SOURCE PASSAGE
----

You are reading a Markdown document that is also a Shell script (hence the strange line at the beginning). It can be run like:
sh README.md
It is a valid script without a shebang line.
POSIX specifies:
In the cases [...] [ENOEXEC], the execlp() and execvp() functions shall execute a command interpreter and the environment of the executed command shall be as if the process invoked the sh utility
[ENOEXEC]: The new process image file has the appropriate access permission but has an unrecognized format.
This approach fits this project nicely because there's a lot of documentation relevant for different parts of the code. Keeping it all intermixed makes it easily available and up to date. This helps myself as much as others. Written text is plausibly the best way of preserving and sharing knowledge.
The document lives at https://github.com/tingstad/pdfzip
When learning about the PDF format, I noticed this standard stream object filter:
DCTDecode Decompresses data encoded using a DCT (discrete cosine transform) technique based on the JPEG standard
It references another document that explains the filter's support of JFIF.
The DCTDecode filter decodes grayscale or colour image data that has been encoded in the JPEG baseline format. See Adobe Technical Note #5116 for additional information about the use of JPEG “markers.”
A JPEG Interchange Format compressed image begins with an SOI (start-of-image) marker followed by a number of marker segments that define compressed image parameters. This is followed by the coded body of the compressed image and, finally, by an EOI (end-of-image) marker. [...]
It [DCTDecode] will decode any file produced by the DCTEncode filter. [...]
An important application of the DCTEncode Markers string is to include a JFIF marker in a DCT encoded image; a JFIF marker is a JPEG APP0 marker
So embedding a normal JFIF JPEG file in the object stream should just work!
I knew a bit about ZIP files already, including their ability to "merge" with other file formats, and wondered if I could get both file formats to reference the same JPG file. Is this extremely useful? Probably not, but it's interesting.
It turns out this project relates to several of my interests:
- Standalone/self-contained formats (example)
- Shell programming (example)
- Polyglot files (example)
- Executable documentation
Aren't these techs outdated; PDF(1993), ZIP(1989), Bourne Shell(1979)? No...
First: Even outdated tech can be educational.
Second: Old ≠ obsolete.
In fact, in some cases the opposite is true; this is known as Lindy's Law (wikipedia) which proposes that:
the future life expectancy of some non-perishable things, like a technology or an idea, is proportional to their current age
The three mentioned technologies have been remarkable successful, are still widely used, and will probably be supported for many years to come.

----

STUDY MATERIAL
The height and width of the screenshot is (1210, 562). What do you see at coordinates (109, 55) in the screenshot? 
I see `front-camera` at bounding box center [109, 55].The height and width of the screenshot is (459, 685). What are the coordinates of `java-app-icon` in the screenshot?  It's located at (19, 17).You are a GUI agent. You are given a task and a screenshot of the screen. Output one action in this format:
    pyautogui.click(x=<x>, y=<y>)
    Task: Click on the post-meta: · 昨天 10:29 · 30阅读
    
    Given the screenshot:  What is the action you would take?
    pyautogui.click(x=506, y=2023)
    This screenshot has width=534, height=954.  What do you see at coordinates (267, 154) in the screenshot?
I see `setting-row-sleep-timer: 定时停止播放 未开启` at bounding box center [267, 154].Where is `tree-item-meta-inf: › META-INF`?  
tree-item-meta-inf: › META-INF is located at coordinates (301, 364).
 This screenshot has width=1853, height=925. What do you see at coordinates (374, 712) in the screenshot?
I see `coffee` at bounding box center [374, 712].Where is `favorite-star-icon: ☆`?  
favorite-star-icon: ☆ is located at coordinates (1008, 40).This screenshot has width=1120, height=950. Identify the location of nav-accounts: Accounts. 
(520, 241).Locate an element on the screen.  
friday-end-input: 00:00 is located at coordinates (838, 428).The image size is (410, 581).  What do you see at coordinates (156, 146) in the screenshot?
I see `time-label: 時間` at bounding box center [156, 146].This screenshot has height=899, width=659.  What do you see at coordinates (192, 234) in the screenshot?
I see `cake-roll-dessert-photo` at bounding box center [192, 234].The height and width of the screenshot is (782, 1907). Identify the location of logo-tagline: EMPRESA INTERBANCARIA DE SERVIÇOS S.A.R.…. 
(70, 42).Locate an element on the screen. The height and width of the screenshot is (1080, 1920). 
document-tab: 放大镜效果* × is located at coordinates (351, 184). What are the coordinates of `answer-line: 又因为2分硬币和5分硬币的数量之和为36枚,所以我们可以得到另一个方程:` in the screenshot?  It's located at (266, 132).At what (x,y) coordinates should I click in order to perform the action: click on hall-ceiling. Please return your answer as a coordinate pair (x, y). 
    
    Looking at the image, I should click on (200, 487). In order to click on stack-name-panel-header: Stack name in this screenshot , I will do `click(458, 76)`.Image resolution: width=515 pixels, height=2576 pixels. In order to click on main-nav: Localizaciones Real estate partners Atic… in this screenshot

----

INSTRUCTIONS TO FOLLOW
Copy the pdfzip README excerpt from "You are reading" to "and sharing knowledge.", switching each "script" to "program".

SOLUTION BELOW
You are reading a Markdown document that is also a Shell program (hence the strange line at the beginning). It can be run like:
sh README.md
It is a valid program without a shebang line.
POSIX specifies:
In the cases [...] [ENOEXEC], the execlp() and execvp() functions shall execute a command interpreter and the environment of the executed command shall be as if the process invoked the sh utility
[ENOEXEC]: The new process image file has the appropriate access permission but has an unrecognized format.
This approach fits this project nicely because there's a lot of documentation relevant for different parts of the code. Keeping it all intermixed makes it easily available and up to date. This helps myself as much as others. Written text is plausibly the best way of preserving and sharing knowledge.